Directions for this task
Copy the following data line for line, with no changes.

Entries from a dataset
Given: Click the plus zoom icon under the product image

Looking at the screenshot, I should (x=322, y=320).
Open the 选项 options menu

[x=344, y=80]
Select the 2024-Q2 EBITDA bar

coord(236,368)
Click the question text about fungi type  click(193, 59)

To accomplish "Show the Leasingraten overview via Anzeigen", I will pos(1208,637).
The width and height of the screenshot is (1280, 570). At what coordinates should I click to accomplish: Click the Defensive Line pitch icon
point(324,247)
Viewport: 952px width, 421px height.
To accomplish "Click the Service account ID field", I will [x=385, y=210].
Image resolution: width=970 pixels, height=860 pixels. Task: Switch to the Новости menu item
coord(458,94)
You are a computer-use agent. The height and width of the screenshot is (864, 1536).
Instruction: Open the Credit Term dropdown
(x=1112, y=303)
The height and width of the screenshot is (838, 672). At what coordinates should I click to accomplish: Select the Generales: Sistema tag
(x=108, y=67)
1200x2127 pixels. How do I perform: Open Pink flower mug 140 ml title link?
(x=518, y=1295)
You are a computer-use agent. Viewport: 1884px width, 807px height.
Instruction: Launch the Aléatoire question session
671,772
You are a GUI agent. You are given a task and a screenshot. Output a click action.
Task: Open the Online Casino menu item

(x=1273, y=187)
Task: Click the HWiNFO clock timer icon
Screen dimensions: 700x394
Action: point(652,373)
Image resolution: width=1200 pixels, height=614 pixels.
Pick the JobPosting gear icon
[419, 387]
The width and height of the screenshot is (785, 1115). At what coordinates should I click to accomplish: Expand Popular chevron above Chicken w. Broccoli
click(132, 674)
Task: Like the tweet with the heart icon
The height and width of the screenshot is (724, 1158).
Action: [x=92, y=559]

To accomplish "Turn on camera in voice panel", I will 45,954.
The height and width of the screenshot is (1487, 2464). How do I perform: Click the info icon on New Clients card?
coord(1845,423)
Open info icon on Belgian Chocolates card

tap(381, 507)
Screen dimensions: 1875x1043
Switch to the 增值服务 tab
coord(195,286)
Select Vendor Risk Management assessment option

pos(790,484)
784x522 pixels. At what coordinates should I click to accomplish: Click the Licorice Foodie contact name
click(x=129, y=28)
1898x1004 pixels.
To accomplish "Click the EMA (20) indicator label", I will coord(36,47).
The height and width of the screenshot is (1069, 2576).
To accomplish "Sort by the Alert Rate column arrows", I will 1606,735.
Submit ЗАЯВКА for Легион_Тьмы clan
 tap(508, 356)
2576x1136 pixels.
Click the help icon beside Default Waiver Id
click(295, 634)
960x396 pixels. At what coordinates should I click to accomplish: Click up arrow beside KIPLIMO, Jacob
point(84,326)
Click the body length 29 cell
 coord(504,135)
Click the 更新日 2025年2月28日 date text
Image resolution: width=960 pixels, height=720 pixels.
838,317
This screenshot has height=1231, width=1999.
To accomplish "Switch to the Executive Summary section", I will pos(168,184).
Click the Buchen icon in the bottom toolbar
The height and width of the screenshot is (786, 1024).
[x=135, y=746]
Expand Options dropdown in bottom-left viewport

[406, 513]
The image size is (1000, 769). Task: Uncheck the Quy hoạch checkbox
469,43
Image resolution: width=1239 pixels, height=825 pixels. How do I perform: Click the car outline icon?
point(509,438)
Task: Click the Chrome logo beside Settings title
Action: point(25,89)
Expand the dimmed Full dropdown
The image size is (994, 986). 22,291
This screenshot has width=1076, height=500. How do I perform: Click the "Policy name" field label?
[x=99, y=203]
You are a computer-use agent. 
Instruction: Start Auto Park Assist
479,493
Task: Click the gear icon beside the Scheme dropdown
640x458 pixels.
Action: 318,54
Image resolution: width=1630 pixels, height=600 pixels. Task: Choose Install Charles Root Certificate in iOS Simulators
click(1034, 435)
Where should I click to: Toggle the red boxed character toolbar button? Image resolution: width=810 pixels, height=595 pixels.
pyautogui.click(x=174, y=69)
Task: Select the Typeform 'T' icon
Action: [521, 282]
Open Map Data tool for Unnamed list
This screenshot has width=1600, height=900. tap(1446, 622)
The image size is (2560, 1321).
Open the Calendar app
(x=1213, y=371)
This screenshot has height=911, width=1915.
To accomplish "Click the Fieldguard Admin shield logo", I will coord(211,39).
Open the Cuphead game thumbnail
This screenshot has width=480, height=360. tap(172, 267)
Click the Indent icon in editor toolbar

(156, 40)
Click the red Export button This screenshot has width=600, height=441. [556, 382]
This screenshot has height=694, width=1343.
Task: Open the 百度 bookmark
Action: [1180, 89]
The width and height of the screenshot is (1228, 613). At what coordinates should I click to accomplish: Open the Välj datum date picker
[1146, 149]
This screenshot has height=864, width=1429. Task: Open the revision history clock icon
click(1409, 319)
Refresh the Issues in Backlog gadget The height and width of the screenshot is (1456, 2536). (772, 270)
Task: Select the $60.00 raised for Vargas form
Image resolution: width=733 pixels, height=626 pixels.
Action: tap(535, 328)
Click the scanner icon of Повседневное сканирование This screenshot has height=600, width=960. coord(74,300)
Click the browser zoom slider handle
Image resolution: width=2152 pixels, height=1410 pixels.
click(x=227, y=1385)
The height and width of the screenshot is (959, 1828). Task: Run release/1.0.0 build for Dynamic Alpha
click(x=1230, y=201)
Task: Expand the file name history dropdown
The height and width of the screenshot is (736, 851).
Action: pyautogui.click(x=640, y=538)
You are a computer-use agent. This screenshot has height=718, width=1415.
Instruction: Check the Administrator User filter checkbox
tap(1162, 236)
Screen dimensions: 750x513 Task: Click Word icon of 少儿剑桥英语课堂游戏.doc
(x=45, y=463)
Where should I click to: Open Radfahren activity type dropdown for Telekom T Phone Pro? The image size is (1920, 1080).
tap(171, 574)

Solution
Given: Click the plus zoom icon under the product image

Looking at the screenshot, I should (x=322, y=320).
Open the 选项 options menu

[x=344, y=80]
Select the 2024-Q2 EBITDA bar

coord(236,368)
Click the question text about fungi type  click(193, 59)

To accomplish "Show the Leasingraten overview via Anzeigen", I will pos(1208,637).
The width and height of the screenshot is (1280, 570). At what coordinates should I click to accomplish: Click the Defensive Line pitch icon
point(324,247)
Viewport: 952px width, 421px height.
To accomplish "Click the Service account ID field", I will [x=385, y=210].
Image resolution: width=970 pixels, height=860 pixels. Task: Switch to the Новости menu item
coord(458,94)
You are a computer-use agent. The height and width of the screenshot is (864, 1536).
Instruction: Open the Credit Term dropdown
(x=1112, y=303)
The height and width of the screenshot is (838, 672). At what coordinates should I click to accomplish: Select the Generales: Sistema tag
(x=108, y=67)
1200x2127 pixels. How do I perform: Open Pink flower mug 140 ml title link?
(x=518, y=1295)
You are a computer-use agent. Viewport: 1884px width, 807px height.
Instruction: Launch the Aléatoire question session
671,772
You are a GUI agent. You are given a task and a screenshot. Output a click action.
Task: Open the Online Casino menu item

(x=1273, y=187)
Task: Click the HWiNFO clock timer icon
Screen dimensions: 700x394
Action: point(652,373)
Image resolution: width=1200 pixels, height=614 pixels.
Pick the JobPosting gear icon
[419, 387]
The width and height of the screenshot is (785, 1115). At what coordinates should I click to accomplish: Expand Popular chevron above Chicken w. Broccoli
click(132, 674)
Task: Like the tweet with the heart icon
The height and width of the screenshot is (724, 1158).
Action: [x=92, y=559]

To accomplish "Turn on camera in voice panel", I will 45,954.
The height and width of the screenshot is (1487, 2464). How do I perform: Click the info icon on New Clients card?
coord(1845,423)
Open info icon on Belgian Chocolates card

tap(381, 507)
Screen dimensions: 1875x1043
Switch to the 增值服务 tab
coord(195,286)
Select Vendor Risk Management assessment option

pos(790,484)
784x522 pixels. At what coordinates should I click to accomplish: Click the Licorice Foodie contact name
click(x=129, y=28)
1898x1004 pixels.
To accomplish "Click the EMA (20) indicator label", I will coord(36,47).
The height and width of the screenshot is (1069, 2576).
To accomplish "Sort by the Alert Rate column arrows", I will 1606,735.
Submit ЗАЯВКА for Легион_Тьмы clan
 tap(508, 356)
2576x1136 pixels.
Click the help icon beside Default Waiver Id
click(295, 634)
960x396 pixels. At what coordinates should I click to accomplish: Click up arrow beside KIPLIMO, Jacob
point(84,326)
Click the body length 29 cell
 coord(504,135)
Click the 更新日 2025年2月28日 date text
Image resolution: width=960 pixels, height=720 pixels.
838,317
This screenshot has height=1231, width=1999.
To accomplish "Switch to the Executive Summary section", I will pos(168,184).
Click the Buchen icon in the bottom toolbar
The height and width of the screenshot is (786, 1024).
[x=135, y=746]
Expand Options dropdown in bottom-left viewport

[406, 513]
The image size is (1000, 769). Task: Uncheck the Quy hoạch checkbox
469,43
Image resolution: width=1239 pixels, height=825 pixels. How do I perform: Click the car outline icon?
point(509,438)
Task: Click the Chrome logo beside Settings title
Action: point(25,89)
Expand the dimmed Full dropdown
The image size is (994, 986). 22,291
This screenshot has width=1076, height=500. How do I perform: Click the "Policy name" field label?
[x=99, y=203]
You are a computer-use agent. 
Instruction: Start Auto Park Assist
479,493
Task: Click the gear icon beside the Scheme dropdown
640x458 pixels.
Action: 318,54
Image resolution: width=1630 pixels, height=600 pixels. Task: Choose Install Charles Root Certificate in iOS Simulators
click(1034, 435)
Where should I click to: Toggle the red boxed character toolbar button? Image resolution: width=810 pixels, height=595 pixels.
pyautogui.click(x=174, y=69)
Task: Select the Typeform 'T' icon
Action: [521, 282]
Open Map Data tool for Unnamed list
This screenshot has width=1600, height=900. tap(1446, 622)
The image size is (2560, 1321).
Open the Calendar app
(x=1213, y=371)
This screenshot has height=911, width=1915.
To accomplish "Click the Fieldguard Admin shield logo", I will coord(211,39).
Open the Cuphead game thumbnail
This screenshot has width=480, height=360. tap(172, 267)
Click the Indent icon in editor toolbar

(156, 40)
Click the red Export button This screenshot has width=600, height=441. [556, 382]
This screenshot has height=694, width=1343.
Task: Open the 百度 bookmark
Action: [1180, 89]
The width and height of the screenshot is (1228, 613). At what coordinates should I click to accomplish: Open the Välj datum date picker
[1146, 149]
This screenshot has height=864, width=1429. Task: Open the revision history clock icon
click(1409, 319)
Refresh the Issues in Backlog gadget The height and width of the screenshot is (1456, 2536). (772, 270)
Task: Select the $60.00 raised for Vargas form
Image resolution: width=733 pixels, height=626 pixels.
Action: tap(535, 328)
Click the scanner icon of Повседневное сканирование This screenshot has height=600, width=960. coord(74,300)
Click the browser zoom slider handle
Image resolution: width=2152 pixels, height=1410 pixels.
click(x=227, y=1385)
The height and width of the screenshot is (959, 1828). Task: Run release/1.0.0 build for Dynamic Alpha
click(x=1230, y=201)
Task: Expand the file name history dropdown
The height and width of the screenshot is (736, 851).
Action: pyautogui.click(x=640, y=538)
You are a computer-use agent. This screenshot has height=718, width=1415.
Instruction: Check the Administrator User filter checkbox
tap(1162, 236)
Screen dimensions: 750x513 Task: Click Word icon of 少儿剑桥英语课堂游戏.doc
(x=45, y=463)
Where should I click to: Open Radfahren activity type dropdown for Telekom T Phone Pro? The image size is (1920, 1080).
tap(171, 574)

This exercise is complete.